Re: [GENERAL] Point in Time Recovery WAS: Hot Backup

From

Justin Clift

Date:

09 October 2002, 14:04:53

Rod Taylor wrote:
> 
<snip>
> Oh, if thats your problem then use asynchronous replication instead.

For specific info, the contrib/rserv package does master->slave
asynchronous replication as Rod is suggesting.  From memory it was
having troubles working with PostgreSQL 7.2.x, but someone recently
submitted patches that make it work.

There's a HOW-TO guide that a community member wrote on setting up rserv
with PostgreSQL 7.0.3, although it should be practically identical for
PostgreSQL 7.2.x (when rserv is patched to make it work).

http://techdocs.postgresql.org/techdocs/settinguprserv.php

That could be the basis for your async replication solution.

Hope that helps.

:-)

Regards and best wishes,

Justin Clift


> It doesn't remove the slow time, but will distribute the slowness across
> every transaction rather than all at once (via creation of replication
> logs).  Things won't degrade much during the snapshot transfer itself,
> as there isn't very much work involved (differences only).
> 
> Now periodically backup the secondary box.  Needs diskspace, but not
> very much power otherwise.
> 
> #!/bin/sh
> while(true)
> do
>         asynchreplicate.sh
>         pg_dumpall > "`date`.bak"
> done
> 
> > -----Original Message-----
> > From: scott.marlowe [mailto:scott.marlowe@ihs.com]
> > Sent: Wednesday, October 09, 2002 12:19 PM
> > To: Sandeep Chadha
> > Cc: Tom Lane; pgsql-hackers@postgresql.org; pgsql-general
> > Subject: [GENERAL] Point in Time Recovery WAS: Hot Backup
> >
> >
> > Hi Sandeep.  What you were calling Hot Backup is really called Point in
> > Time Recovery (PITR).  Hot Backup means making a complete backup of the
> > database while it is running, something Postgresql has supported for a
> > very long time.
> >
> > On Mon, 7 Oct 2002, Sandeep Chadha wrote:
> >
> > > Hello to all the Doers of Postgres!!!
> > >
> > > Last time I went through forums, people spoke highly about 7.3 and its
> > > capability to do hot backups.

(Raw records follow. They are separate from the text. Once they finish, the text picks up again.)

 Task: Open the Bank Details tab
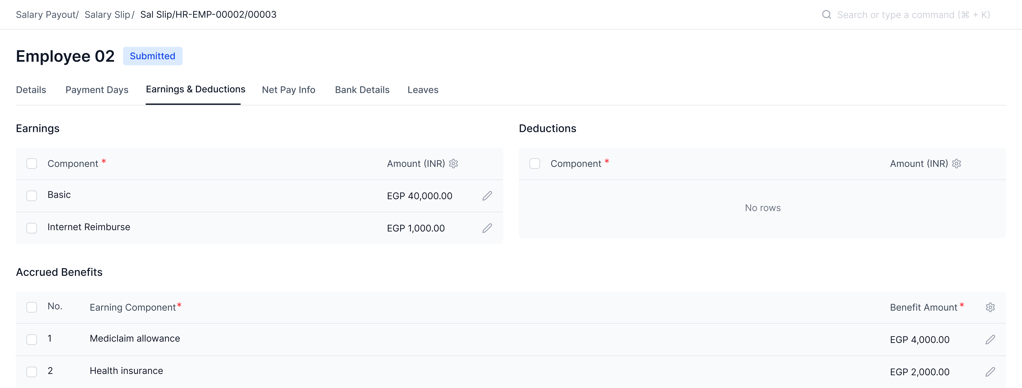362,90
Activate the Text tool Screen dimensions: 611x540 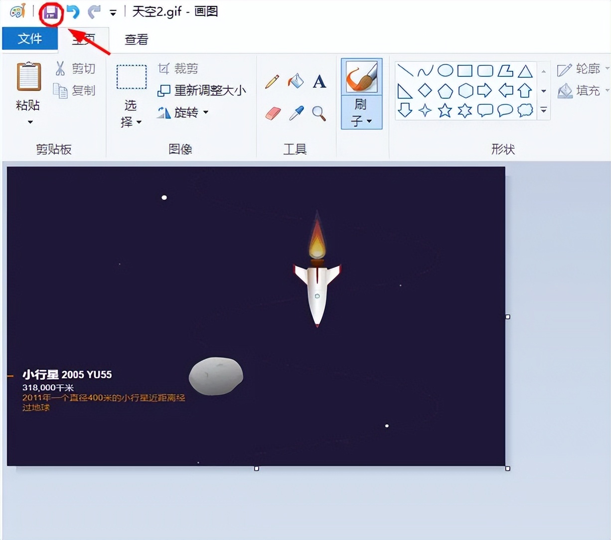[319, 81]
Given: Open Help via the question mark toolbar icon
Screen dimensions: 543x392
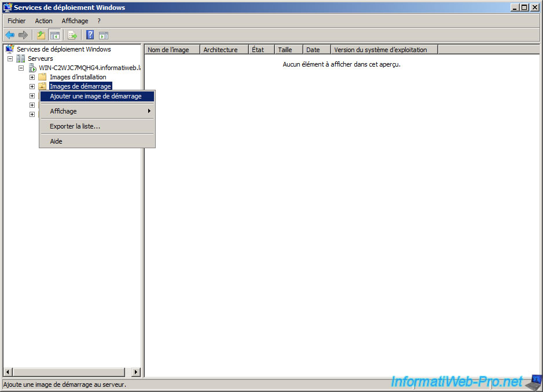Looking at the screenshot, I should (x=89, y=35).
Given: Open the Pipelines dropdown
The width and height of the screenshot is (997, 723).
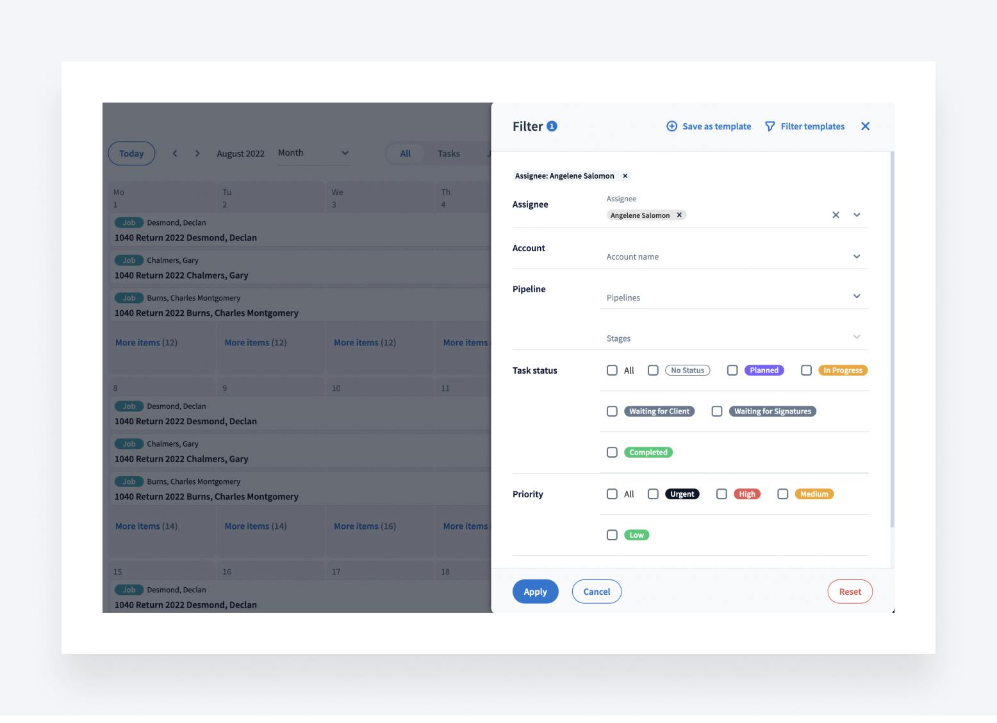Looking at the screenshot, I should tap(857, 296).
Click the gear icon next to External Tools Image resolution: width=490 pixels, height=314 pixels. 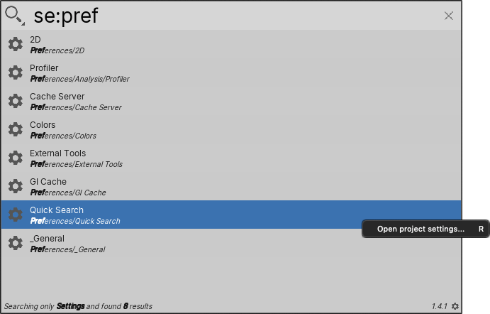click(16, 158)
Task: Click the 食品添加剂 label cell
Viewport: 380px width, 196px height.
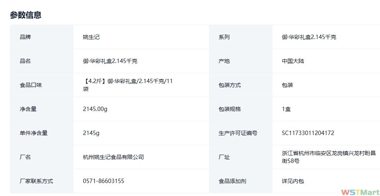Action: 232,181
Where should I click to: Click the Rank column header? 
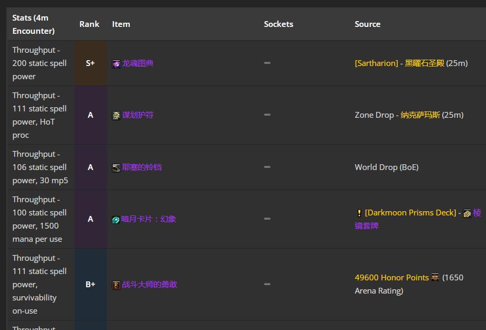[x=89, y=24]
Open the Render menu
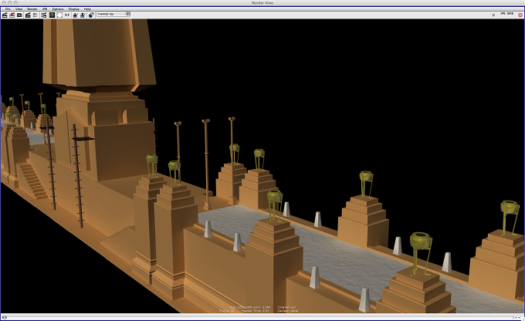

My problem is if the database goes down
> > > and I lose my main data store, then I will lose all transactions back
> > > to the time I did the pg_dump.
> >
> > Let's make it clear that this kind of failure is EXTREMELY rare on real
> > database servers since they almost ALL run their data sets on RAID arrays.
> > While it is possible to lost >1 drive at the same time and all your
> > database, it is probably more likely to have a bad memory chip corrupt
> > your data silently, or a bad query delete data it shouldn't.
> >
> > That said, there IS work ongoing to provide this facility for Postgresql,
> > but I would much rather have work done on making large complex queries run
> > faster, or fix the little issues with foreign keys cause deadlocks.
> >
> > > Other databases (i e Oracle) solves this by retaining their archive
> > > logs in some physically separate storage. So, when you lose your data,
> > > you can restore the data from back-up, and then apply your archive log,
> > > and avoid losing any committed transactions.
> > >
> > > > Postgresql has been lacking this all along. I've installed postgres
> > > 7.3b2 and still don't see any archive's flushed to any other place.
> > > Please let me know how is hot backup procedure implemented in current
> > > 7.3 beta(2) release.
> >
> > Again, you'll get better response to your questions if you call it "point
> > in time recovery" or pitr.  Hot backup is the wrong word, and something
> > Postgresql DOES have.
> >
> > It also supports WALs, which stands for Write ahead logs.  These files
> > store what the database is about to do before it does it.  Should the
> > database crash with transactions pending, the server will come back up and
> > process the pending transactions that are in the WAL files, ensuring the
> > integrity of your database.
> >
> > Point in Time recovery is very nice, but it's the last step in many to
> > ensure a stable, coherent database, and will probably be in 7.4 or
> > somewhere around there.  If you're running in a RAID array, then the loss
> > of your datastore should be a very remote possibility.
> >
> >
> > ---------------------------(end of broadcast)---------------------------
> > TIP 3: if posting/reading through Usenet, please send an appropriate
> > subscribe-nomail command to majordomo@postgresql.org so that your
> > message can get through to the mailing list cleanly
> >
> --
>   Rod Taylor
> 
> ---------------------------(end of broadcast)---------------------------
> TIP 3: if posting/reading through Usenet, please send an appropriate
> subscribe-nomail command to majordomo@postgresql.org so that your
> message can get through to the mailing list cleanly

-- 
"My grandfather once told me that there are two kinds of people: those
who work and those who take the credit. He told me to try to be in the
first group; there was less competition there."  - Indira Gandhi

Re: [GENERAL] Point in Time Recovery WAS: Hot Backup

From

Rod Taylor

Date:

09 October 2002, 14:13:16

On Wed, 2002-10-09 at 14:04, Justin Clift wrote:
> Rod Taylor wrote:
> > 
> <snip>
> > Oh, if thats your problem then use asynchronous replication instead.
> 
> For specific info, the contrib/rserv package does master->slave

Thanks.  I was having a heck of a time remembering what it was called or
even where the DBA found it.

--  Rod Taylor